COMMANDEER marks the first concerted effort to identify inhibitors of DSF using a rational approach, preparing and testing a library of bioisosteres. We have already determined that our compounds inhibit biofilm formation in P. aeruginosa at micromolar concentrations. Significantly, we have also determined that these same compounds similarly inhibit biofilm formation in S. maltophilia also at micromolar concentrations. These observations increase both the scientific significance and commercial attractiveness of our compounds, as they constitute potential novel treatments against multiple bacterial infections.
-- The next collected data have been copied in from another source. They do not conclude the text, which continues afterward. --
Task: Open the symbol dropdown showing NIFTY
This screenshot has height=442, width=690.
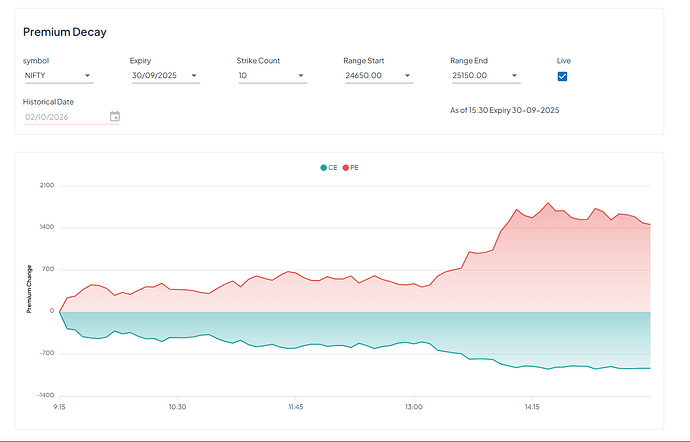Action: [x=58, y=76]
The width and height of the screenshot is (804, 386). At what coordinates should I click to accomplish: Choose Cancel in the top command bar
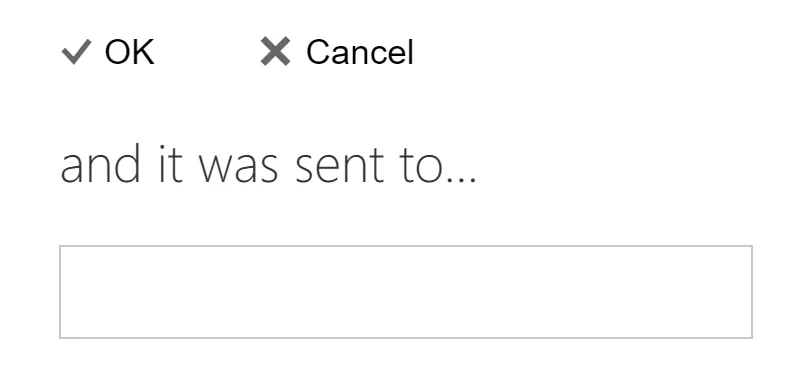[x=337, y=52]
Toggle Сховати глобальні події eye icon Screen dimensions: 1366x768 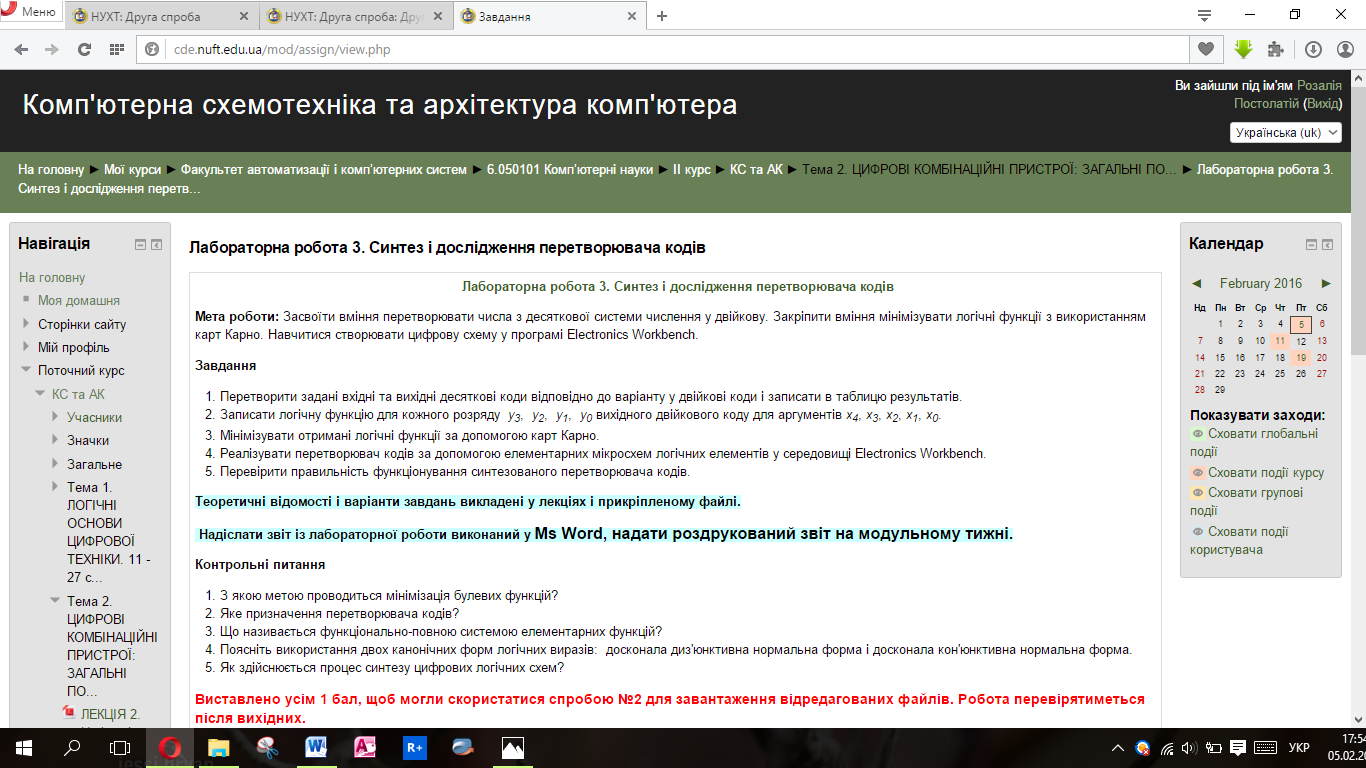[1197, 434]
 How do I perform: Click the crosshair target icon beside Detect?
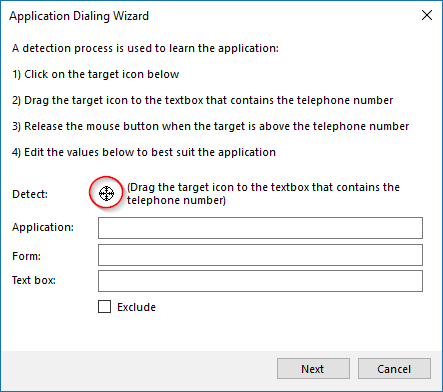[106, 193]
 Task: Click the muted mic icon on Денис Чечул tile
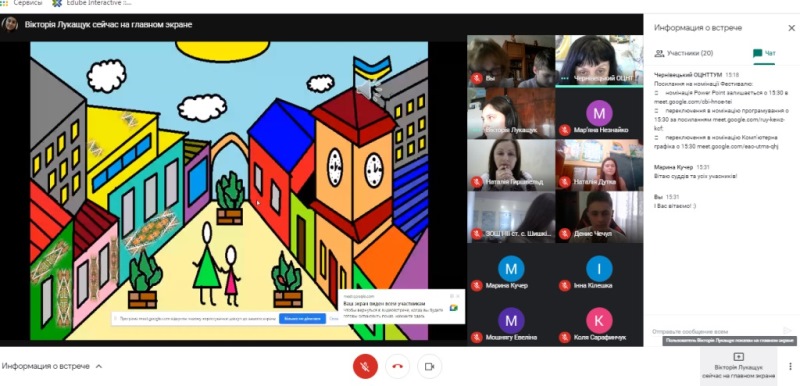[564, 234]
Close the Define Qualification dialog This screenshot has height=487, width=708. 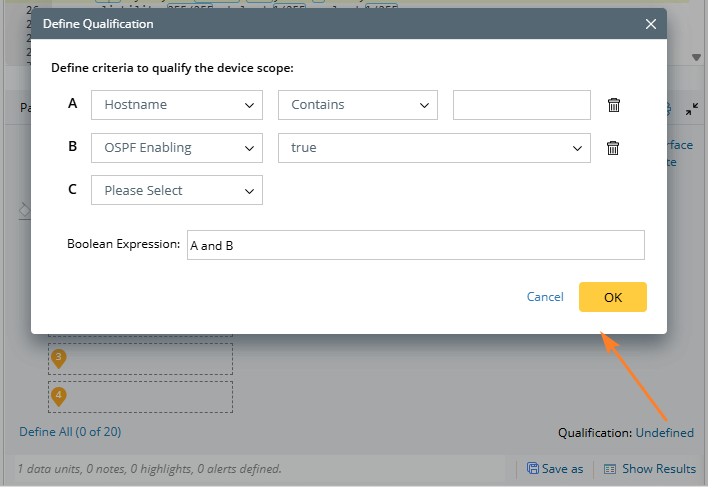pos(650,23)
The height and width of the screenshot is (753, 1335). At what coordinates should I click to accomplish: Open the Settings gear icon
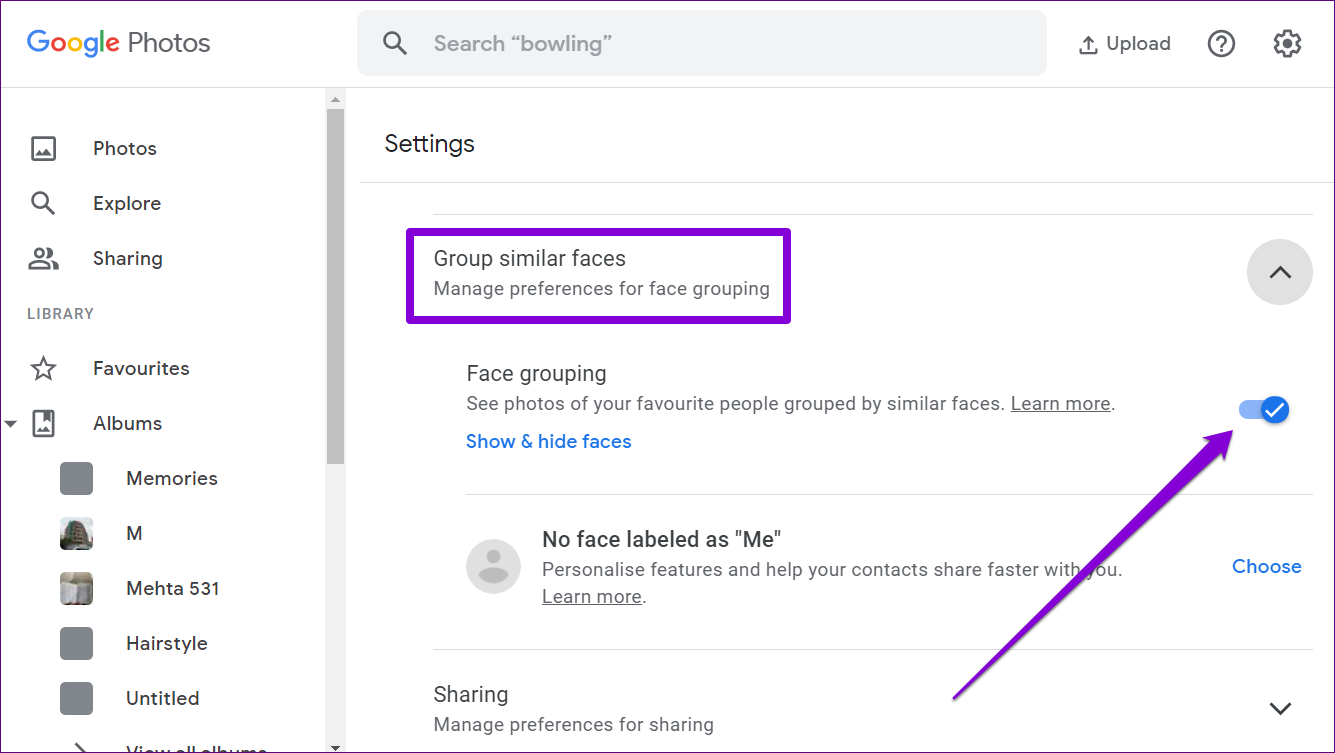[x=1287, y=44]
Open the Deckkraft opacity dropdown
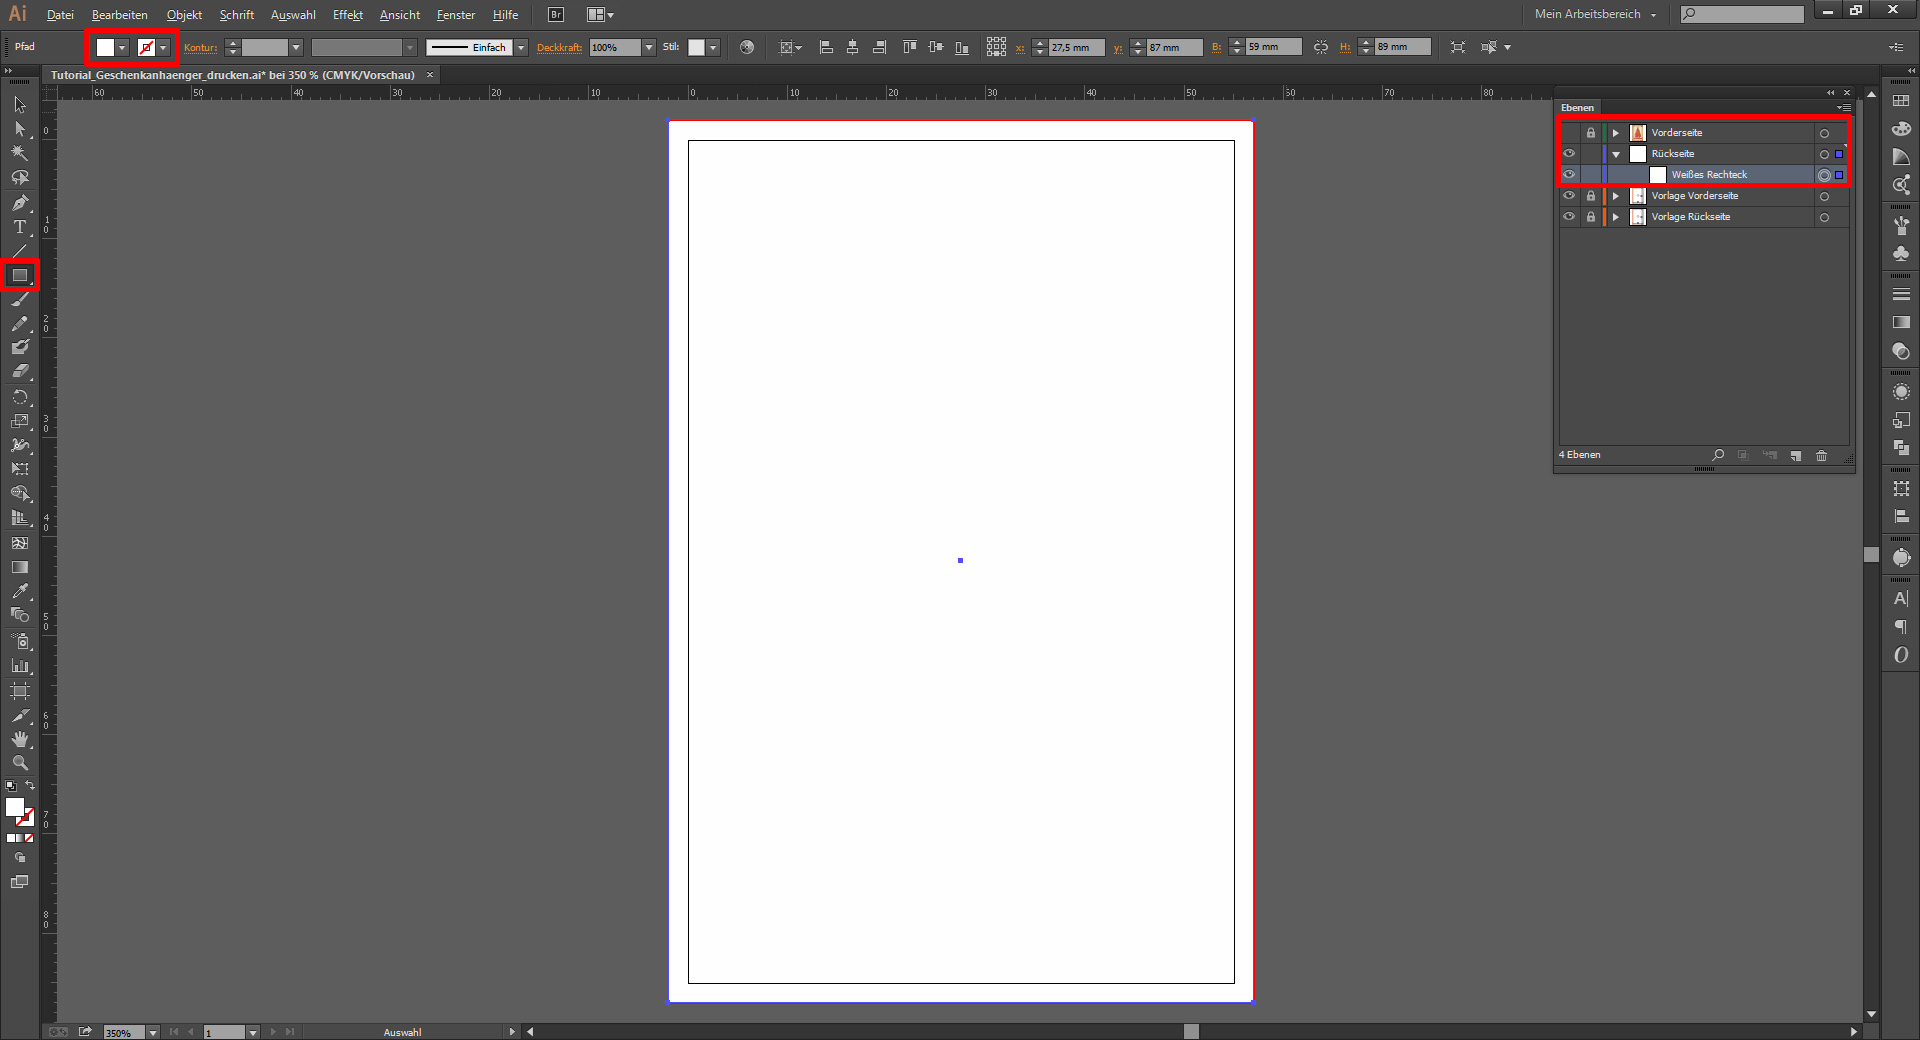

More specifically, in the case of CF patients, it has been observed these patients are invariably co-infected with multiple bacterial species. These infections typically include both P. aeruginosa and S. maltophilia – the two species which have proven sensitive to our compounds thus far. Therefore, our compounds are likely to be especially beneficial to CF patients who have acquired polymicrobial infections. This will lead to improved quality of life for patients with a disease which is especially prevalent in Europe.

A major impetus for this project is growing problem of bacterial resistance and reduced effectiveness of current antibiotics. By co-administering our molecules with existing antibiotics, we could significantly improve their efficacy and give these antibiotics a greatly extended “shelf life”. This would mean that drugs that were otherwise consigned to the dustbin due to bacterial resistance can again be effective therapies. Gratifyingly, over the course of this project, we have proven that co-administration of our compounds with an existing antibiotic results in a 6 fold reduction in the Minimum Inhibitory Concentration (MIC).

This project has boosted University College Cork’s existing research profile in bioactive molecules and has enabled us to expand into the development of novel anti-microbial agents. These compounds can be licensed to the European pharmaceutical sector in future. We have established new collaborations with biologists in Europe and beyond and we will maximise the impact of this fellowship by sharing our compounds with several collaborators. This project has increased European research output with the publication of high impact publications in peer-reviewed journals, presentations at national and international conferences, and attracting external funding to continue this research.